==== DATASET EXCERPTS ====
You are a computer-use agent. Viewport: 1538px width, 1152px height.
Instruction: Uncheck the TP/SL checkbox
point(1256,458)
====
==== DATASET EXCERPTS ====
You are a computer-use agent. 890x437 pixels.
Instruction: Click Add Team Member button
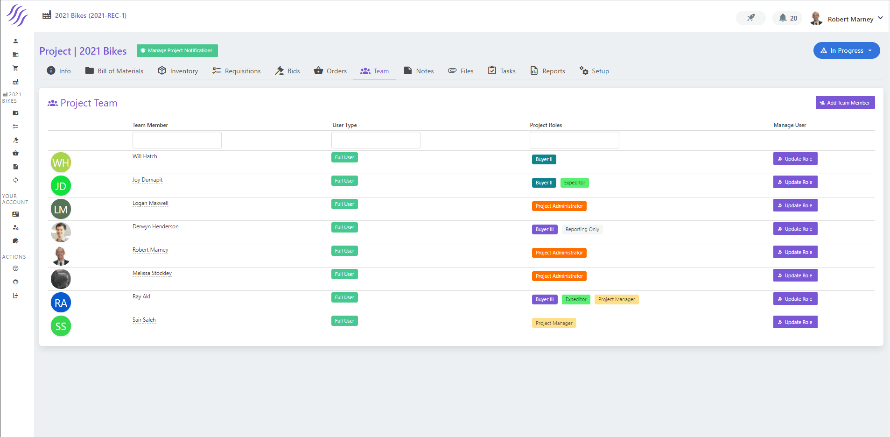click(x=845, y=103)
====
==== DATASET EXCERPTS ====
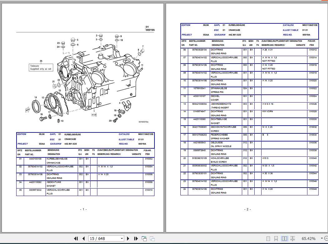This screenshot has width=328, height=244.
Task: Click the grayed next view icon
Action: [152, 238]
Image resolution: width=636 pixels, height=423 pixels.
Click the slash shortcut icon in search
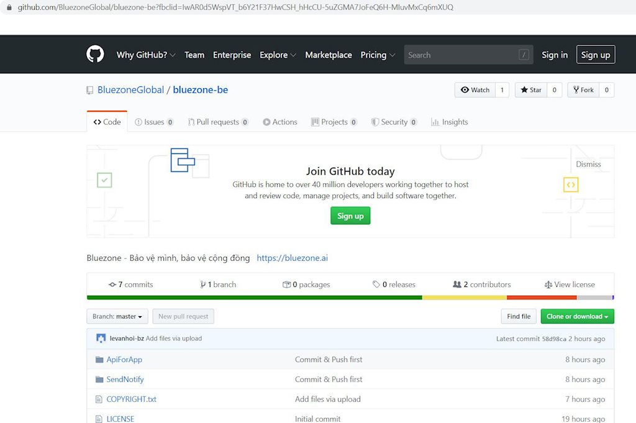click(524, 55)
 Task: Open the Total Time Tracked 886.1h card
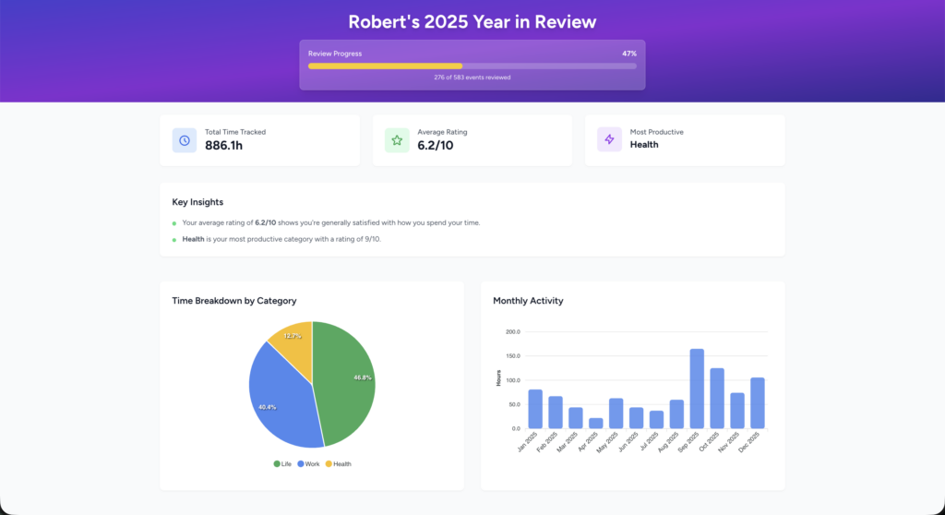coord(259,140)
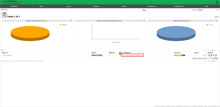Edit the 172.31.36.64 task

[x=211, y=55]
====
## WORK TO COMPLETE
In the records, which lines use the word "pixels"? Report them.

## EXPECTED ANSWER
You are a computer-use agent. 890x437 pixels.
Image resolution: width=636 pixels, height=423 pixels.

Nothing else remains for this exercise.